If you’re a Mom I bet you have all sorts of cute little gadgets to keep your little one occupied.  A supply of Cheerios and perhaps some goldfish crackers? Maybe some hand sanitizer to protect your little one from germs and tissues to wipe away their tears?  My one friend’s purse has an endless supply of matchbox cars for her little guy.  My sister’s purse has a colony of Elsa’s occupying space.

Anyone have a kindle in their bag?

What about medications?  How much medication do you have in your bag?

My Dad carried an insulated bag every single time he left the house.  Inside my Dad’s bag were:

  • 2 syringes for his feeding tube
  • Gauze pads
  • Paper towels
  • 1 small bottle of Gatorade for hydration
  • 1 red solo cup
  • 1 plastic spoon to mix his crushed pills
  • 1 bottle of Poland Spring water to flush his feeding tube
  • Whatever medication he needed for that particular day

Everything in my Dad’s bag was required for survival.  Since his peg tube was his only method of nutrition it was imperative that his bag was packed with the necessities.  If he was out of the house for an extended period of time he ran the risk of dehydration, missed meals and missed medication doses.  It was a recipe for disaster.

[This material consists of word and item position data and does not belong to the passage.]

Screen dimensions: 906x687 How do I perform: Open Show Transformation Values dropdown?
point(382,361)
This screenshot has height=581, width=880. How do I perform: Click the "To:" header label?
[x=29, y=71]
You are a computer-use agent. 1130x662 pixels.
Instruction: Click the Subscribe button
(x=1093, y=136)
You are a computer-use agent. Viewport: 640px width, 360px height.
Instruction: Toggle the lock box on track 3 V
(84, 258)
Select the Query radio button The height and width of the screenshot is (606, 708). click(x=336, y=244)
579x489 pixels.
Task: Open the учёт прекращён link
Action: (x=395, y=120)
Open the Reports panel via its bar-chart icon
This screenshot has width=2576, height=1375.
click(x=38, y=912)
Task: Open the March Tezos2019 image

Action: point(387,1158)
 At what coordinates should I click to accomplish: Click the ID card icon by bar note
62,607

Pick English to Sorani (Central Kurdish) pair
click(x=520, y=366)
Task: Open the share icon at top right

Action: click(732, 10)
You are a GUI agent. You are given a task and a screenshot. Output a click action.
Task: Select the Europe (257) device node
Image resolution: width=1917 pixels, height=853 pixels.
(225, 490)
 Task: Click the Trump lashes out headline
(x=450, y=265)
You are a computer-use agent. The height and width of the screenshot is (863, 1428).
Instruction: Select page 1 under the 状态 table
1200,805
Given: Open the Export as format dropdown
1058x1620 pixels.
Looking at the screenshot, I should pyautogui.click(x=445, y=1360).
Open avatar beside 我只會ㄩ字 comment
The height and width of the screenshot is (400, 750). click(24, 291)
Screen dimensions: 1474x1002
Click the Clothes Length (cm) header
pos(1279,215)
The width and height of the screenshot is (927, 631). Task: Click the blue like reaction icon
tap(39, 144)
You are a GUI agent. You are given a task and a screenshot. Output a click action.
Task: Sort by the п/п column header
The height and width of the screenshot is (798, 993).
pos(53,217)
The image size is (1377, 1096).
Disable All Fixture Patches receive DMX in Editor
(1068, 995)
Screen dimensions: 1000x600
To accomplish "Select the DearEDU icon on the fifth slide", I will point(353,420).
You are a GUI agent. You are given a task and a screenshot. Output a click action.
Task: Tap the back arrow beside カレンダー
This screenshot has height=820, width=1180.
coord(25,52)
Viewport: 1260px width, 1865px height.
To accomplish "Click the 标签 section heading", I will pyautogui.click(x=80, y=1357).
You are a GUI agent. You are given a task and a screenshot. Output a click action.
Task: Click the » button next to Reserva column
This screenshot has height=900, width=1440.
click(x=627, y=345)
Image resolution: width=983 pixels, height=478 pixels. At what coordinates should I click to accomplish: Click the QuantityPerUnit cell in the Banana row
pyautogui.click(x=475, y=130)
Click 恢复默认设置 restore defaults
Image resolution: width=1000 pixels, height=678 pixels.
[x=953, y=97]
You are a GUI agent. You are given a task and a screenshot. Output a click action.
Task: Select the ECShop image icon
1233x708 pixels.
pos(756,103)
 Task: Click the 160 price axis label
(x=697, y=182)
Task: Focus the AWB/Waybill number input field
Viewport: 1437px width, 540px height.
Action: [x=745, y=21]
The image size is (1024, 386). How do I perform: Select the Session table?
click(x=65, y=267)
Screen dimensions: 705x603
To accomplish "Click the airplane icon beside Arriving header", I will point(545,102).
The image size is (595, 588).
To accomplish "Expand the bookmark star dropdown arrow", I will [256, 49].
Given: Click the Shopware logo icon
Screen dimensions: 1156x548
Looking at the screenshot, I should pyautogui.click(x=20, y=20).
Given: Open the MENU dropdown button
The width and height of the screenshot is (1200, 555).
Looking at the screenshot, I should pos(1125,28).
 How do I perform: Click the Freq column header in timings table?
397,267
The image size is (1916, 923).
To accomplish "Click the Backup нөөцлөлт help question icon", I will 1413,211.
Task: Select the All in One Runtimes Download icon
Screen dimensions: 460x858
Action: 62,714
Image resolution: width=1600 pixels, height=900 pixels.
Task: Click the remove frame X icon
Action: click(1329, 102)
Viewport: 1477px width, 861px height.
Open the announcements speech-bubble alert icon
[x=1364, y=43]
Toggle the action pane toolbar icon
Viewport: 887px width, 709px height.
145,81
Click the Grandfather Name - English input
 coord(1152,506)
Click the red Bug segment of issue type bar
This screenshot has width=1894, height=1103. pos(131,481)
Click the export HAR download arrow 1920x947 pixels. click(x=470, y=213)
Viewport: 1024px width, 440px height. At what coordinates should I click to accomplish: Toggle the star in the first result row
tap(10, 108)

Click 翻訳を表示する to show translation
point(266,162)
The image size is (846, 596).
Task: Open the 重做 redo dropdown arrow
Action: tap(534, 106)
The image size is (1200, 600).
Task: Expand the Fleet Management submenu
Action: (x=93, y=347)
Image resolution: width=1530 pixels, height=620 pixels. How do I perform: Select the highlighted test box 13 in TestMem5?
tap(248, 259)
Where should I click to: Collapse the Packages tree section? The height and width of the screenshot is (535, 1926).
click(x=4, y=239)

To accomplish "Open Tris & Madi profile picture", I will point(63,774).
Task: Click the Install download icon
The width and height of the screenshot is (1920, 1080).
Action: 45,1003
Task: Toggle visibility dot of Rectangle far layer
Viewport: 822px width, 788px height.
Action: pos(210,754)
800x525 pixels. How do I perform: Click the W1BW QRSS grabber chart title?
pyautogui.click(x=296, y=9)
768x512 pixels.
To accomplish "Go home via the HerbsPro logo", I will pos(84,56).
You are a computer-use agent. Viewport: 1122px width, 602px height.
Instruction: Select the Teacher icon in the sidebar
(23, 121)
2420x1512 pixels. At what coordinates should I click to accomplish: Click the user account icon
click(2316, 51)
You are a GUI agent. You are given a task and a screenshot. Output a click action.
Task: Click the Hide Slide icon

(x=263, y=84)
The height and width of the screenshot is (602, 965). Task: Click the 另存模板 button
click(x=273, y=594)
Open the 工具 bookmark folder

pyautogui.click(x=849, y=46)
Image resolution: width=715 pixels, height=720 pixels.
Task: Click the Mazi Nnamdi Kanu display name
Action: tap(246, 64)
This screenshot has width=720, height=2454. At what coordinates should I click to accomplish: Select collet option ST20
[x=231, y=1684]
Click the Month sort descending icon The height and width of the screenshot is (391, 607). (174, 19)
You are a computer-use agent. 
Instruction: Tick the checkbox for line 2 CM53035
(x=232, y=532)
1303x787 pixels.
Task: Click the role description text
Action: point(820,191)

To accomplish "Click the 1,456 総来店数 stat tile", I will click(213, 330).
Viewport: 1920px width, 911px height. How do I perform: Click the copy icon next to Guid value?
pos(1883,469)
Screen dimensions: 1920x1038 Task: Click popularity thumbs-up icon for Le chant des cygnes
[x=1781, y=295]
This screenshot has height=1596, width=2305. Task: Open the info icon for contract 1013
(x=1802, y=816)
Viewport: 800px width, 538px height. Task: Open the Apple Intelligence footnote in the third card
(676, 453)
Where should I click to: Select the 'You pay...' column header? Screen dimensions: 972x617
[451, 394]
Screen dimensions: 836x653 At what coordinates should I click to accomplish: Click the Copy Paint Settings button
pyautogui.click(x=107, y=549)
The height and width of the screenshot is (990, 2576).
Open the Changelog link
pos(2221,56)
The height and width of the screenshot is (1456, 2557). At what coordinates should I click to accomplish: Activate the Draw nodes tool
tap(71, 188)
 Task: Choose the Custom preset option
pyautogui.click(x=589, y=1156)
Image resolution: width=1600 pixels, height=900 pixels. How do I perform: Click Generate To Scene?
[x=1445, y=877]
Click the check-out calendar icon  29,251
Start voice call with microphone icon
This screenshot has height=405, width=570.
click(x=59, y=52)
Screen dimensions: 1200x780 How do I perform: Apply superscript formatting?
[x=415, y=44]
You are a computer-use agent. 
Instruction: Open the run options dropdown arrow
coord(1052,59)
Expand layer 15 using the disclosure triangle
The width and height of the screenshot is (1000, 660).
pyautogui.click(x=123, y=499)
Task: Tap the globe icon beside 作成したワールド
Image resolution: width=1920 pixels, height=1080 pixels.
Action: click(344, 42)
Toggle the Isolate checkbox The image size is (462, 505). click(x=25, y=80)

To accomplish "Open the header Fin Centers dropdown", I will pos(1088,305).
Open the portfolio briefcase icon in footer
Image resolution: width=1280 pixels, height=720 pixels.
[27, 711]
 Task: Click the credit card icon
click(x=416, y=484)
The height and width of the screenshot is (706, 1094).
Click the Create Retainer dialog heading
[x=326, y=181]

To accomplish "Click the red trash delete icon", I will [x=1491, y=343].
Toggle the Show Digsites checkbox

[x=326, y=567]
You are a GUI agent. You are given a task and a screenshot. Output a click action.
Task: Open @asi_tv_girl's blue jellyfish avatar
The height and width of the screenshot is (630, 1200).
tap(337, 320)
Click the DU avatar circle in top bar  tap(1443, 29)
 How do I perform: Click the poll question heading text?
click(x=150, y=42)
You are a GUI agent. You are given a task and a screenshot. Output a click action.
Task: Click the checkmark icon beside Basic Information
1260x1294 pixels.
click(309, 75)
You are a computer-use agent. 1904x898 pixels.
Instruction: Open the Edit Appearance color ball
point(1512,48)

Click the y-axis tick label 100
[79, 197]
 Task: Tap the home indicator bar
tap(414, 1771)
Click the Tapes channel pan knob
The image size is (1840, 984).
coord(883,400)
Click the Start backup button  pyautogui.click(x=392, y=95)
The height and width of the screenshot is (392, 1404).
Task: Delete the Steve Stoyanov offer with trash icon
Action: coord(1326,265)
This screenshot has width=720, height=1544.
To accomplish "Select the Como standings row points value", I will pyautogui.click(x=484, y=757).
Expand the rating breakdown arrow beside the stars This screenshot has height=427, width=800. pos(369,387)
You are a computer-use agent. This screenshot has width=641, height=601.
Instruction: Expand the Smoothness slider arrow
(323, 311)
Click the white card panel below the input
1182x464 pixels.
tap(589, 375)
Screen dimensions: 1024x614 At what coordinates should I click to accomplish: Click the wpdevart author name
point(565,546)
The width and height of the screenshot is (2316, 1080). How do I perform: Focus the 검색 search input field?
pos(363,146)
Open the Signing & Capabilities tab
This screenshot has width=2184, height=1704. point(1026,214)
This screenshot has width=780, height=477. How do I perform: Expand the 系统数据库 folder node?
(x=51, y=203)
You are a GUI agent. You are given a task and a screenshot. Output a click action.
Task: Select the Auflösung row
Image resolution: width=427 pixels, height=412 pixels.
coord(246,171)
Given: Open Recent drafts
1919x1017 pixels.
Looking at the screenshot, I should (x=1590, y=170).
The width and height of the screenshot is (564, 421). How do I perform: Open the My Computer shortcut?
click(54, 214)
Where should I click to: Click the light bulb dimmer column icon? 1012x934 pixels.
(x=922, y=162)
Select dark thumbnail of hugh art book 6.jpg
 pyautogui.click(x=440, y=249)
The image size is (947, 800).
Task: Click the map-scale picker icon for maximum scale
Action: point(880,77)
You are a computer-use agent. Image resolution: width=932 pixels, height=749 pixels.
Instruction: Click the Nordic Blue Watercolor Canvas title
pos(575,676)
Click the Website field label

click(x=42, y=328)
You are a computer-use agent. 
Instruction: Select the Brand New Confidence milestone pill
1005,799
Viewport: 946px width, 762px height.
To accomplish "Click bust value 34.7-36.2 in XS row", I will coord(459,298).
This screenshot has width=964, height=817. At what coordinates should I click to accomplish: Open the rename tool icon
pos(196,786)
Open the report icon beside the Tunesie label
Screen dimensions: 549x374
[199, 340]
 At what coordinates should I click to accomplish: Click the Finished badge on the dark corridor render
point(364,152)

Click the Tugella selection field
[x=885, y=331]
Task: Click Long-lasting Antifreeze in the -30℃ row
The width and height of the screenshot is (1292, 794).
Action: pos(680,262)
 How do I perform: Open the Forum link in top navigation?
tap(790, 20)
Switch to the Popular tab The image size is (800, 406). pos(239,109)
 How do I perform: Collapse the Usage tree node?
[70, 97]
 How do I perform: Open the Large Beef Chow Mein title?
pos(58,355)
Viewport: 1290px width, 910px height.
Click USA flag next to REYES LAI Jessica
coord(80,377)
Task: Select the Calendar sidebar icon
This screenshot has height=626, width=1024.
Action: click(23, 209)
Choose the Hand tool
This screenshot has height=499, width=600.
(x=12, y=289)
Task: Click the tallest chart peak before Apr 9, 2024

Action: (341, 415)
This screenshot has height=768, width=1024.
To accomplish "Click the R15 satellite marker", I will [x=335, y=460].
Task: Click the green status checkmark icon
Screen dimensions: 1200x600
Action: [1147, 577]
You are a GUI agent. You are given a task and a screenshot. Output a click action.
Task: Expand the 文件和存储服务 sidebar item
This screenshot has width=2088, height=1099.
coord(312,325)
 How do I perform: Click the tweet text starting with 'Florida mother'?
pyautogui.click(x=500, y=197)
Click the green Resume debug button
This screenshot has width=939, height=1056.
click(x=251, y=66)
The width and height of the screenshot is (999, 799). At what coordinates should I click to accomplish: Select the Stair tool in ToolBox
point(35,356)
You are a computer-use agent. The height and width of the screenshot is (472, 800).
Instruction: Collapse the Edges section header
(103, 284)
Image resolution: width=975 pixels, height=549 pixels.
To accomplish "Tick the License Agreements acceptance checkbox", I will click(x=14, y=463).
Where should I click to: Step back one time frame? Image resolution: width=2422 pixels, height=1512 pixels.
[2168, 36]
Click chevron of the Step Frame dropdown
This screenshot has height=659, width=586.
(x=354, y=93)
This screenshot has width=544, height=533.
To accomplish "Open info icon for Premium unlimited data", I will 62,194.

My Dad’s bag wasn’t a fancy designer bag, it wasn’t trendy.  There were no tic tacs, gum or mints in his bag.  No treats or protein bars in case he needed a quick bite.  My Dad’s bag told the story of the battle he endured and the life he lived, yet he never complained.

I would love to share a photo of my Dad’s bag, but it was one of the first things we disposed of upon his passing.  We happily disposed of his bag.  For my family, the contents of my father’s bag was a manifestation of the life he lived and the battle he endured.  It was not how we wanted to remember my father.

The contents in many of our bags become a black hole of items we really do not need, but carry with us “just in case.”    Our bags tend to become a modern day Mary Poppins bag.  I bet if you empty your bag and identify the contents it will somehow define who you are.

Go ahead, open your bag and take a peek.  After you carefully take inventory of the contents of your bag scroll up and review the contents of my Dad’s bag and then my bag.  If you’re fortunate enough to have a list of material items like me be thankful.

Cherish your life, be thankful for your health.  We never know when the contents of our bag will change.